Step three: configure privacy settings. For Matomo specifically, review the privacy configuration to ensure cookie-free mode is enabled if you want to avoid consent banners. Plausible and Fathom are cookie-free by default.
Step four: set up goals and events. Define the key actions you want to track. At minimum, set up a goal for your most important conversion, whether that is a contact form submission, a newsletter signup, or a product purchase.
Step five: invite team members. Add access for anyone who needs to view the analytics. All three tools support multiple user accounts with varying permission levels.
Data Portability and Vendor Lock-In
An often overlooked factor is how easy it is to take your data with you if you decide to switch tools later.
Plausible offers CSV data export from the dashboard and a full Stats API for programmatic access. Your historical data can be downloaded at any time. Since Plausible is open-source, you also have the option of migrating from the cloud version to a self-hosted instance without losing your data.
Fathom provides CSV export functionality and an API for accessing your data programmatically. Historical data is available for the duration of your subscription. If you cancel, you lose access to the dashboard, but you can export everything before that point.
Matomo offers the most comprehensive data portability. The self-hosted version stores everything in a database you control, meaning export is always available. The cloud version provides export tools and API access. If you migrate from cloud to self-hosted (or vice versa), Matomo provides migration documentation.

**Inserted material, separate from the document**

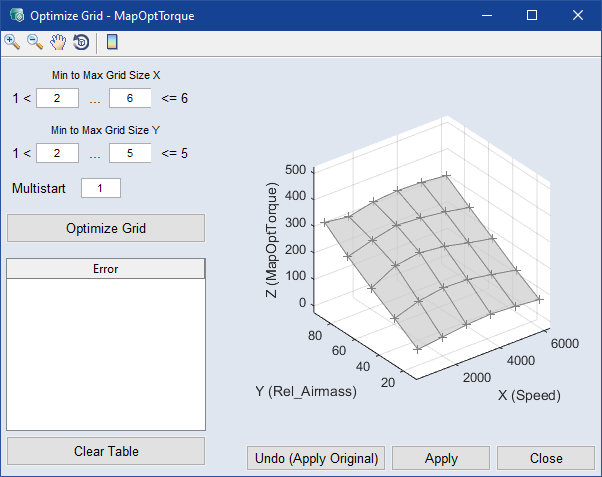Click the app icon in title bar
Viewport: 602px width, 477px height.
tap(15, 15)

The practical takeaway. None of these tools create significant vendor lock-in. You can switch between them without losing the ability to reference historical data, as long as you export before canceling. This is a notable advantage over Google Analytics, where your data lives entirely within Google's ecosystem.
Running a Parallel Test
The smartest approach to choosing between these tools is running a parallel test. Install two or even all three tools on your website for a two to four week period and compare the experience firsthand.
What to evaluate during the test. Log in to each dashboard daily and note which one you naturally gravitate toward. Check whether the data aligns across tools (some variation is normal). Test the event tracking and goal features with real conversions. Ask a team member who is not technical to review each dashboard and tell you which one makes the most sense.
What to watch out for. Running multiple analytics scripts simultaneously has a minimal impact on page load time since these scripts are all very lightweight. However, the data will not match perfectly between tools. Each uses a different methodology for counting unique visitors and sessions, so expect variations of 5% to 15% in the numbers. Focus on trends rather than absolute numbers when comparing.
How to make the final decision. After two to four weeks of parallel testing, evaluate each tool against four criteria: usability (which dashboard did you check most often?), data accuracy (which tool captured the most visitors?), feature fit (which tool had everything you needed without overwhelming you?), and cost (which tool offers the best value at your traffic level?). Weight these criteria based on what matters most to your business.
After your test period, pick the tool that felt most natural, provided the data you cared about, and fit within your budget. Remove the other scripts, finalize your setup, and move forward with confidence. The best analytics tool is the one you actually use, and for most small businesses, any of these three options represents a massive improvement over the complexity and privacy concerns of Google Analytics.